# Flu Shot Learning: Predict H1N1 and Seasonal Flu Vaccines

# 1.0 Bussiness Understanding 

## 1.1 Business Overview

Vaccination is one of the most effective public health measures for preventing the spread of infectious diseases. In recent years, there has been the development of vaccines for other pandemics such as COVID-19. Vaccination not only helps individuals who have been immunised but also the community from the wider spread of the virus.

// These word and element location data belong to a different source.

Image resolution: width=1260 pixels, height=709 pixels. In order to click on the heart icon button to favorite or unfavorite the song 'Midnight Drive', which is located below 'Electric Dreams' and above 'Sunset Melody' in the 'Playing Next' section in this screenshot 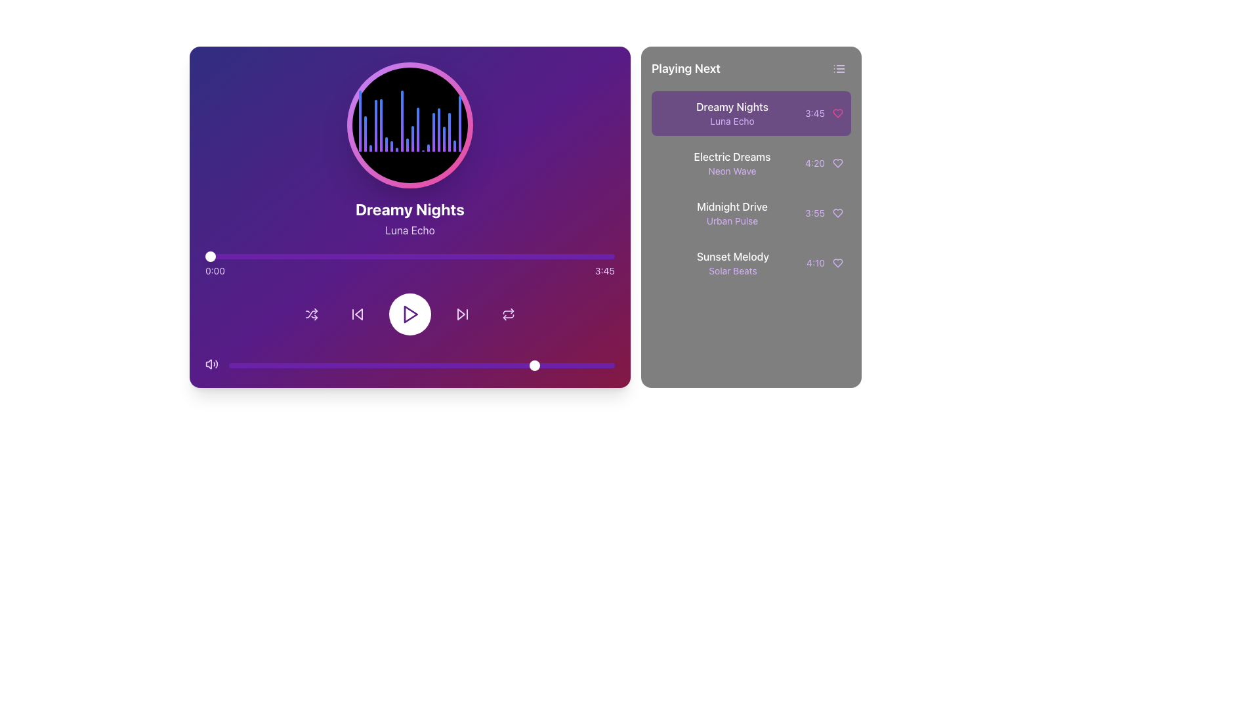, I will do `click(837, 212)`.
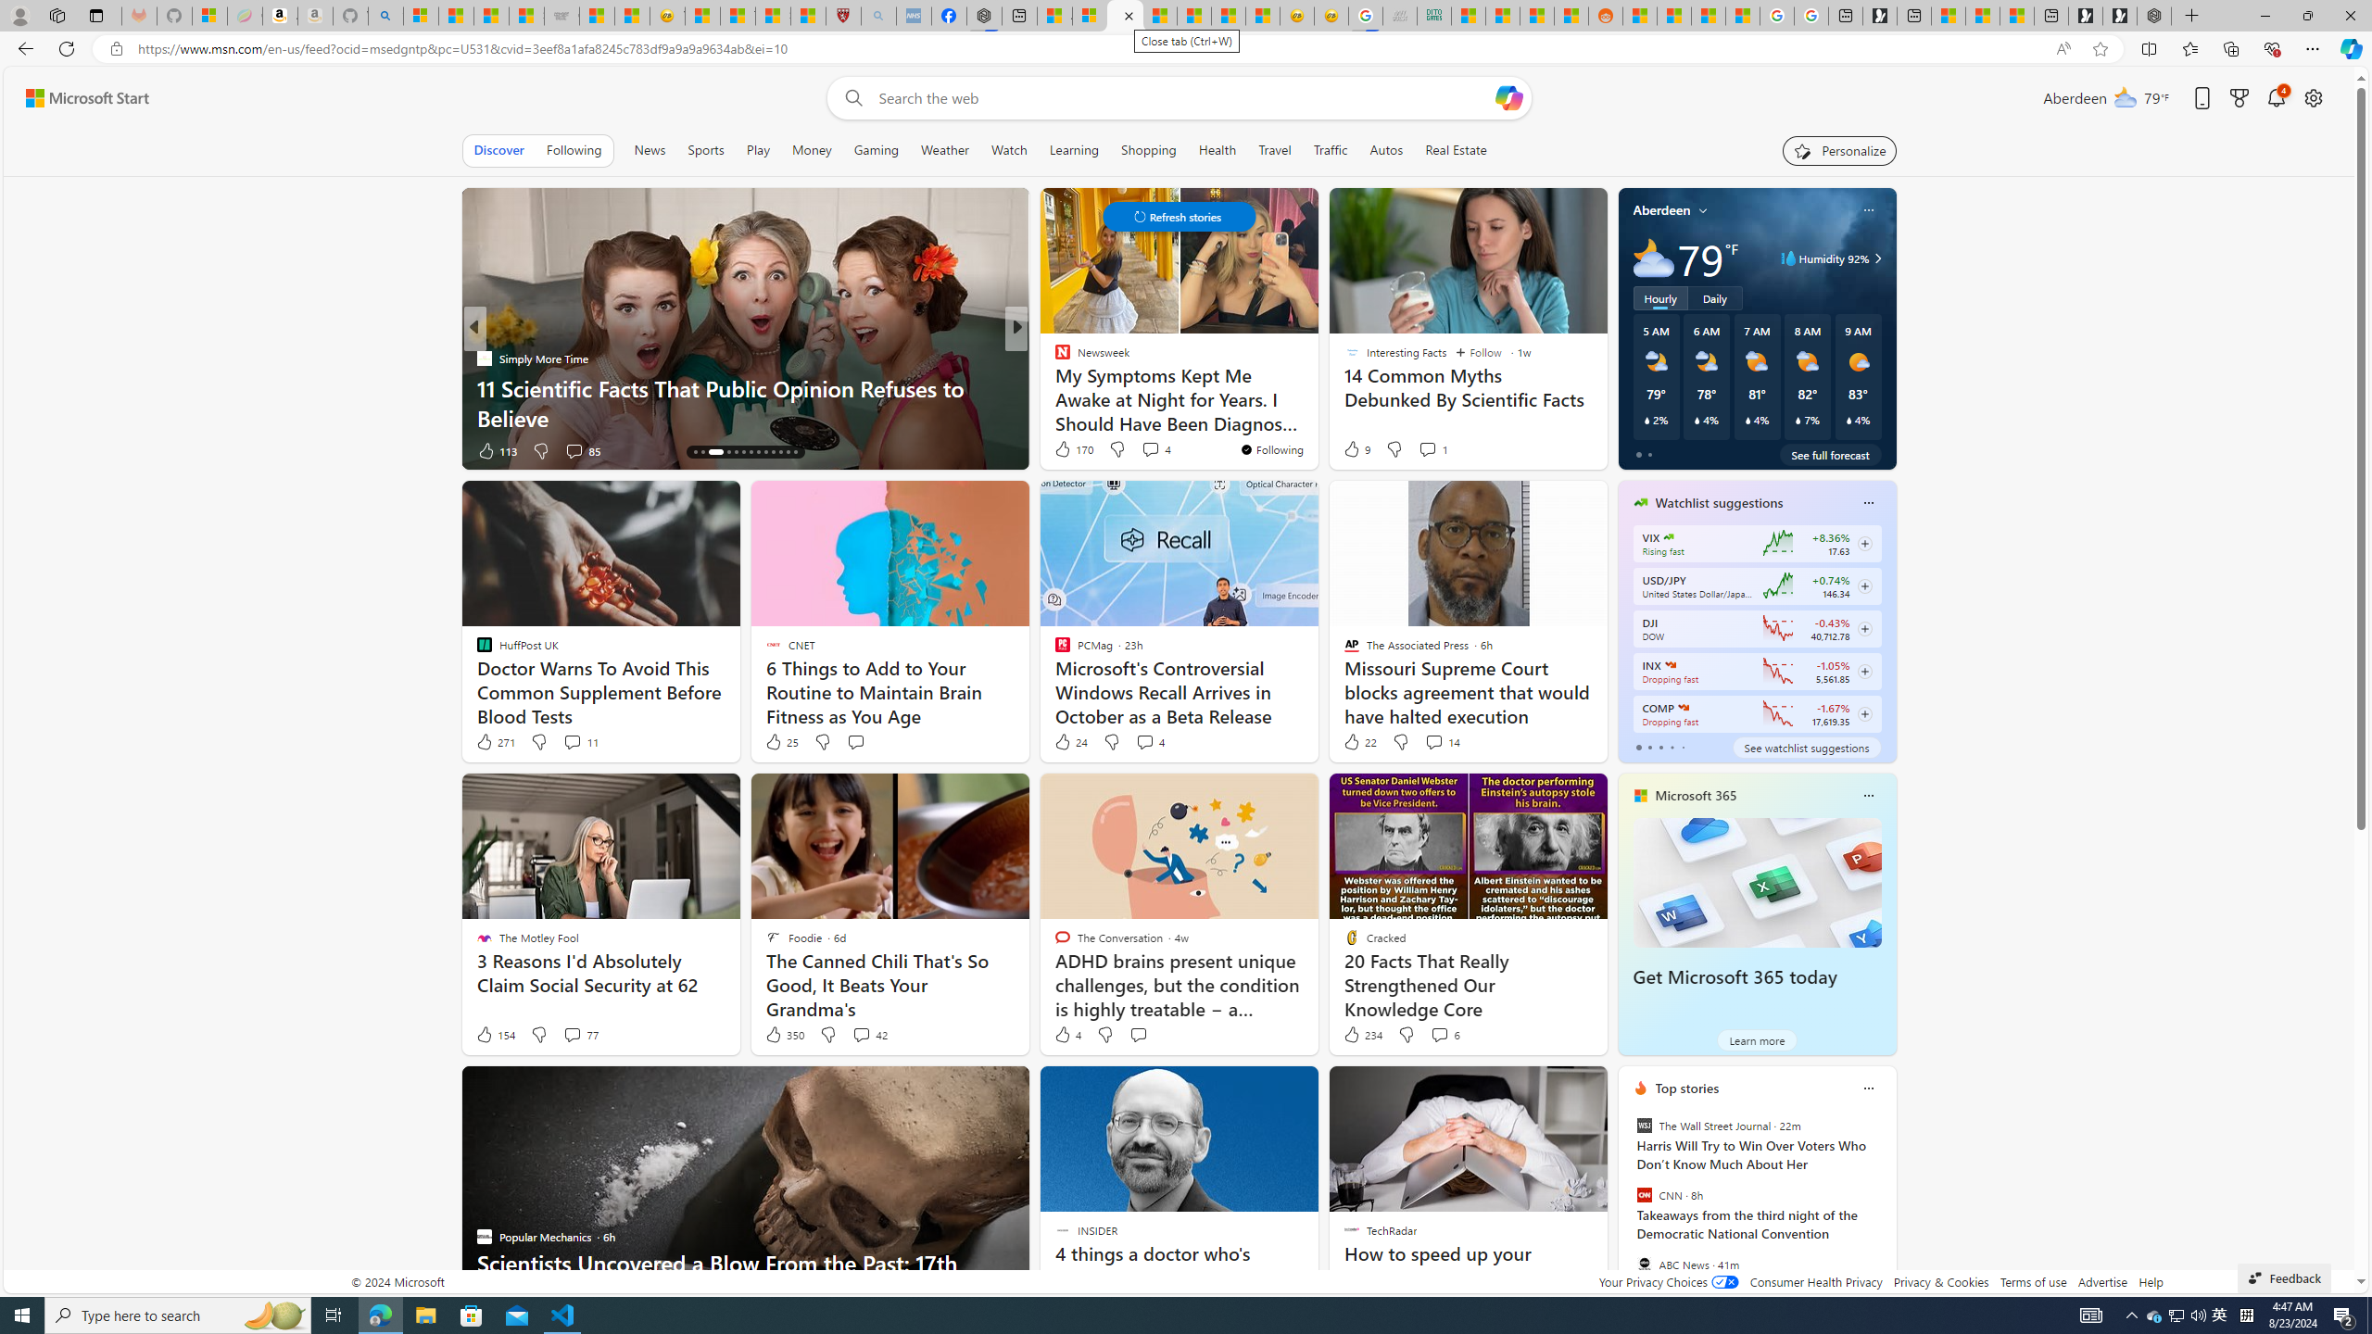 The height and width of the screenshot is (1334, 2372). What do you see at coordinates (1734, 977) in the screenshot?
I see `'Get Microsoft 365 today'` at bounding box center [1734, 977].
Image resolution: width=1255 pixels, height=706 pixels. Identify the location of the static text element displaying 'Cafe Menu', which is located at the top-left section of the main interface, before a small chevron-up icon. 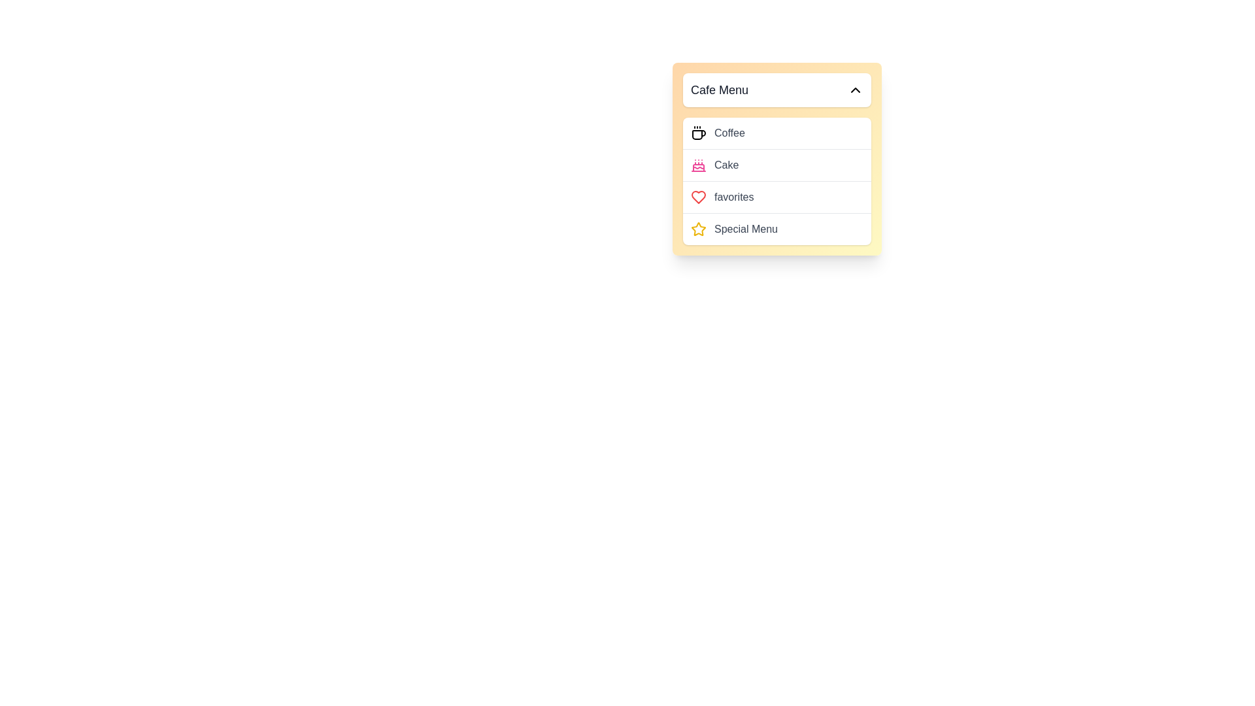
(719, 90).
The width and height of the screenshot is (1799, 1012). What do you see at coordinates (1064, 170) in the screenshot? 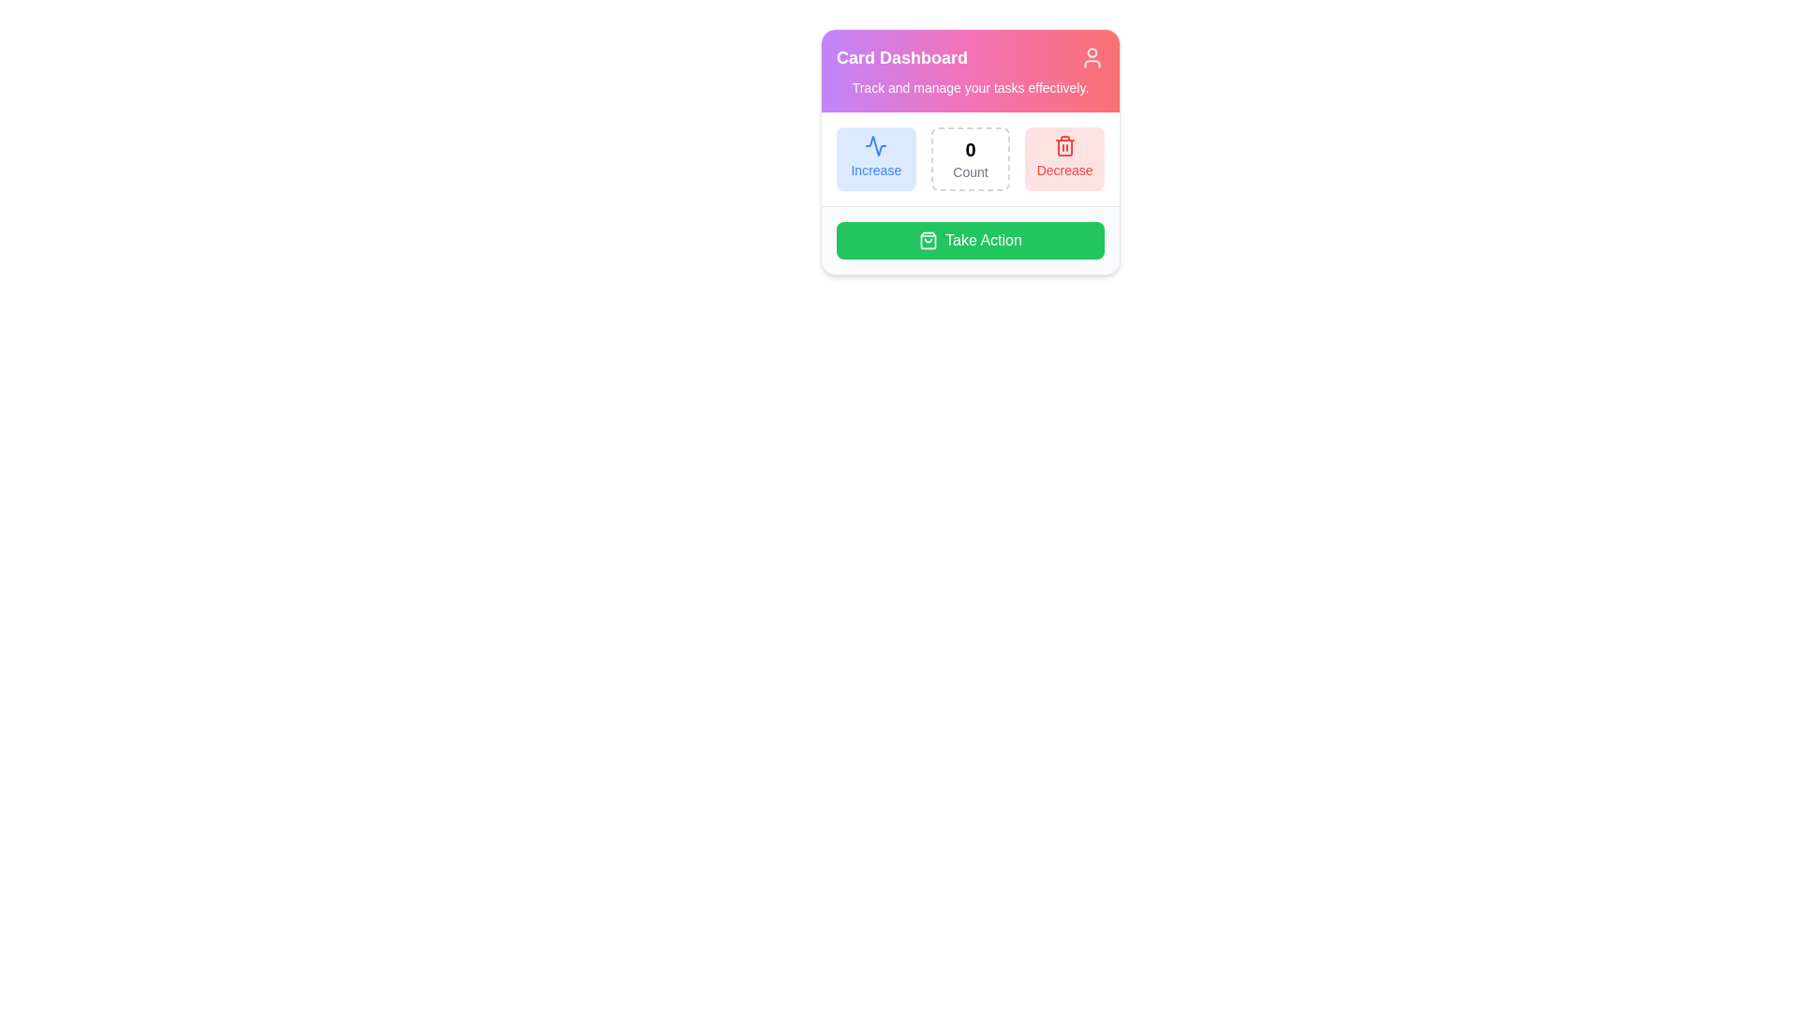
I see `text label that describes the action of decreasing a value, located below the trash can icon within the red 'Decrease' button` at bounding box center [1064, 170].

For this study, we are using data from a survey conducted in 2009 during the H1N1 influenza pandemic, also known as the "swine flu". This led to an estimated death toll worldwide in its first year of between 151,000 and 575,000. To reduce this, a vaccine was introduced in late 2009 alongside the seasonal flu that was already available.  

The survey was used to understand the uptake of both vaccines. These included respondents sharing information on their health conditions, demographics, risk perception, and behaviours. By analyzing this dataset, we can better understand which factors influenced vaccine uptake. These insights can help healthcare professionals design more effective, targeted campaigns to improve vaccine acceptance and coverage in future pandemics.

## 1.2 Problem Statement

The study aims to predict whether individuals received the H1N1 and/or seasonal flu vaccines using survey data, to identify key factors influencing uptake to inform more effective public health interventions.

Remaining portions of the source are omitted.